Arctic Now at Warmest Temperature in 2000 Years
It's got to be getting harder and harder to be a climate change skeptic these days. Just look at the Arctic. We already knew the Arctic was melting much faster than even scientists had predicted, and now we know this: humans have effectively reversed a cooling trend with greenhouse gas emissions, and the Arctic has reached the warmest temperature it's seen in 2000 years. Comprehensive new research detailed by the BBC reveals that "Arctic temperatures are now higher than at any time in the last 2,000 years." Scientists took measurements from tree rings, ice cores, and lake sediments from 23 different sites, which confirmed that "Changes to the Earth's orbit drove centuries of cooling, but temperatures rose fast in the last 100 years as human greenhouse gas emissions rose."
Which is troubling to say the least. The research finds that over the last 1,900 years, the Earth has undergone a steady cooling, which should have continued throughout the 20th century. Instead, greenhouse gases emitted by humans have caused a drastic uptick, forming the "hockey stick" you see on the graph below.

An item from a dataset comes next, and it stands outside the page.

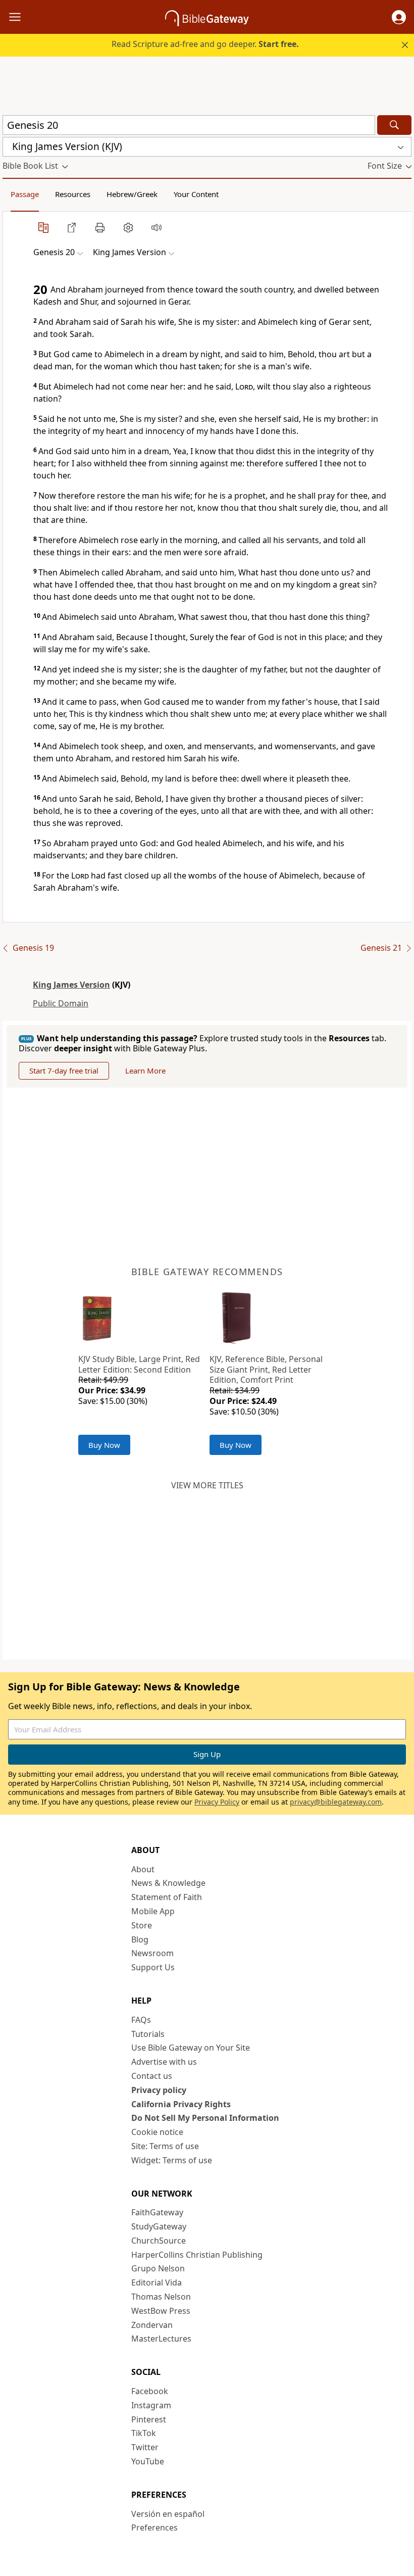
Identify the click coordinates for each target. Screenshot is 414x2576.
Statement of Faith (166, 1897)
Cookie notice (157, 2131)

Research found that the Arctic region cooled at a rate of 0.2 degrees Celsius per millennium until around 1900, when warming took over--and it's warmed up 1.2 Degrees C since then. Worse, the last ten years have seen an especially alarming spike, with warming increasing at a more rapid rate.
The study attributes the once slow cooling to an "Arctic wobble," an orbital wobble that slowly changes the month in which the Earth is closest to the sun over thousands of years. That "wobble" decreased the amount of solar energy that reached the Arctic in summer, until global warming began. Which underlines a very important point:
"The 20th Century is the first century for which how much energy we're getting from the Sun is no longer the most important thing governing the temperature of the Arctic," said [a member] of the study team, Nicholas McKay from the University of Arizona.Now, the most prominent factor that decides the temperature of the Arctic is, you guessed it: us.